The purpose of the Africa plate is that a vendor makes more money. There is no performance benefit to replace the factory PCV valve/oil separator/checkvalve/vacuum regulator unit on the TSI engine.


----------



## talja10 (Jan 4, 2010)

Preventing this:








This:








And this







from getting into your intake manifold and turbo


----------



## xterrain (Jun 1, 2012)

CC'ed said:


> The purpose of the Africa plate is that a vendor makes more money. There is no performance benefit to replace the factory PCV valve/oil separator/checkvalve/vacuum regulator unit on the TSI engine.


That's what I was thinking. I'll definitely be getting a catch-can, but i didn't see the purpose of bypassing so much extra stuff that's functional.



talja10 said:


> Preventing this:
> 
> 
> 
> ...


I know this, but dang thanks for sharing in volume. How many miles were driven between each of these flushes? I'm getting worried because my 2012 has 41k on it already. I really don't want my engine to start running shady and cost me an arm and a leg to clean the head.


----------



## cngreeno (Jul 11, 2012)

*free services*

Hey Kush: Care to share what dealers do then as PART OF FREE SERVICES. I read the manual and they do not due crap except oil changes tire rotation and maybe cabin filter @20k. Oh they inspect brakes etc. but your comment was rude.


----------



## piperpilot964 (Aug 25, 2009)

Nice DIY photos...faulty title...should say (delay valve build up)

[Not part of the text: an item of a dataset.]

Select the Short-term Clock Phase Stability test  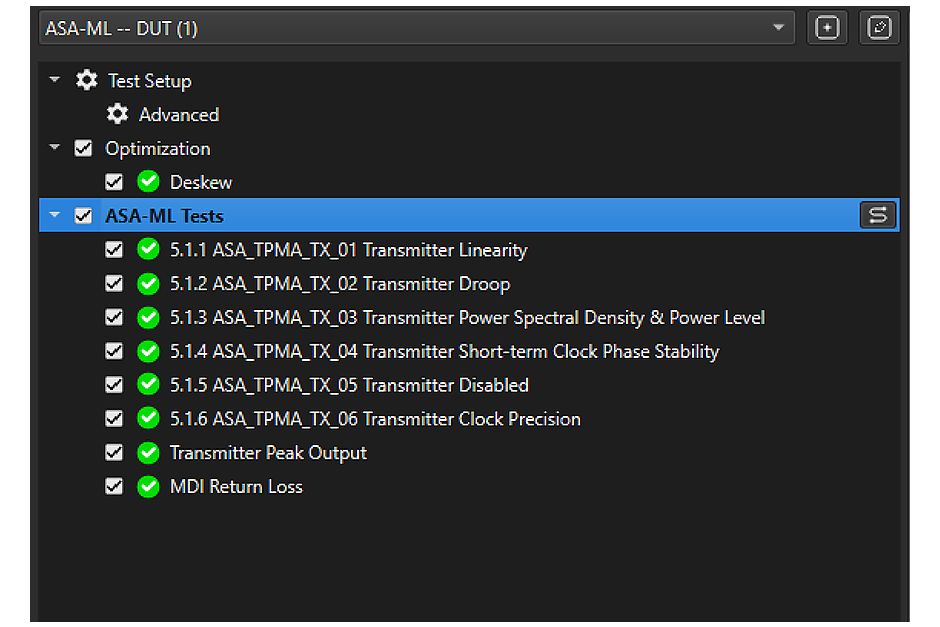click(x=444, y=351)
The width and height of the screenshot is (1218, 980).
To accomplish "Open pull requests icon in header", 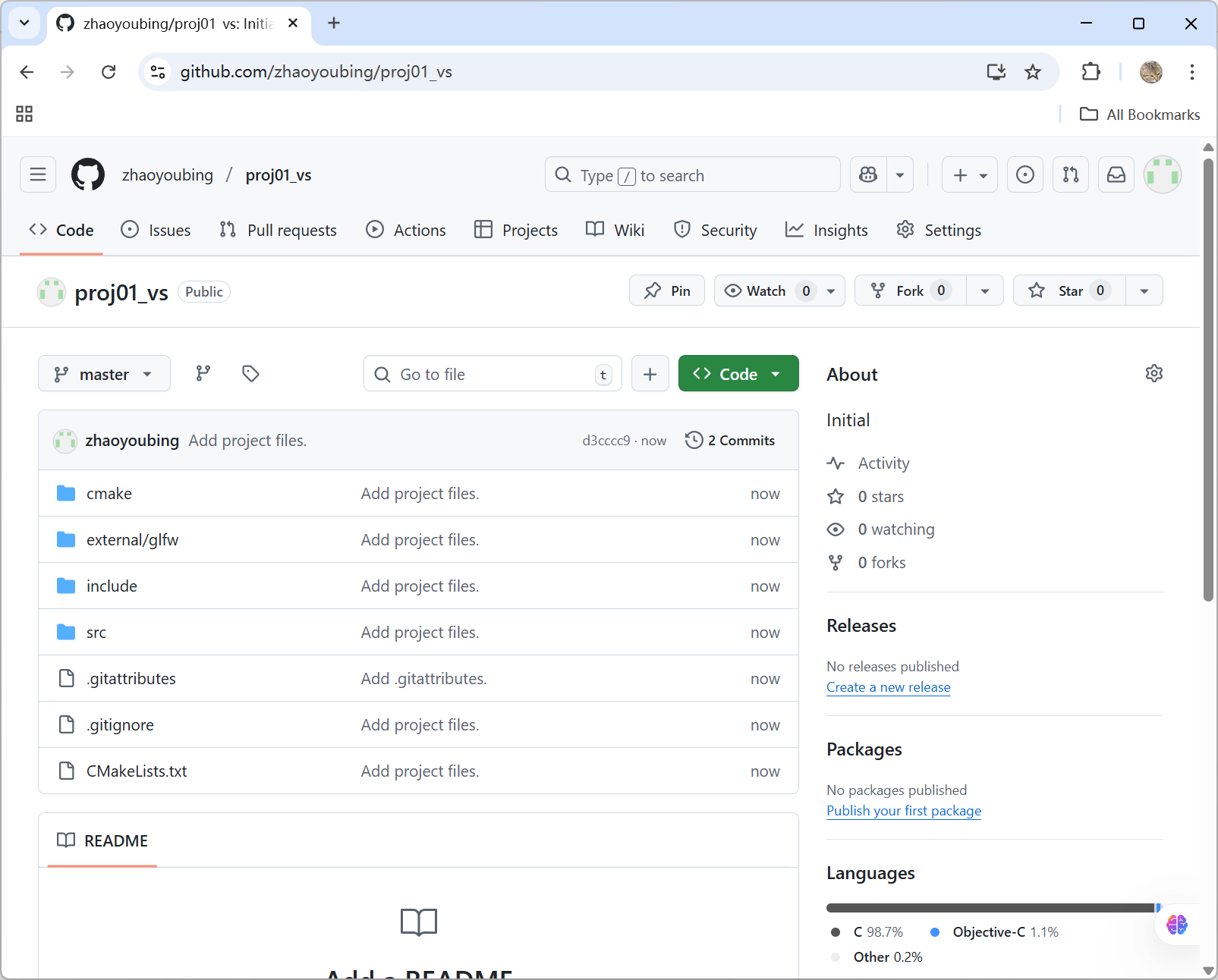I will coord(1070,175).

Furthermore, carbon buildup can and will affect running operation. 

At some point carbon on the valve stems can prevent the valve from naturally rotating which further fouls the stems and possibly the seats. Both can prevent proper seating which will manifest itself as cold start misfires....been there done that. 

At 70K, Had an intake replacement at the dealer due to intake flapper failure, again  . When the car was in they offered to clean the valves for a charge of course. I declined. I started having cold misfires a few days after and brought the car back. The advisor tried to sell me on getting the valves done which of course was more expensive now. I told them to look at the fuel delivery since, since I saw codes. I got them to replace all injectors since they were seeing codes on one. That cost me a few bucks out of pocket. When that didn't fix the misfires, had a long talk with the svc manager and after checking his info with a few other sources, I swapped plugs (it was due anyways) and coil packs. No change, I then did the cleaning myself. Not hard, but time consuming. Problem solved and the car ran smooth as silk and better all around with NO cold start misfires.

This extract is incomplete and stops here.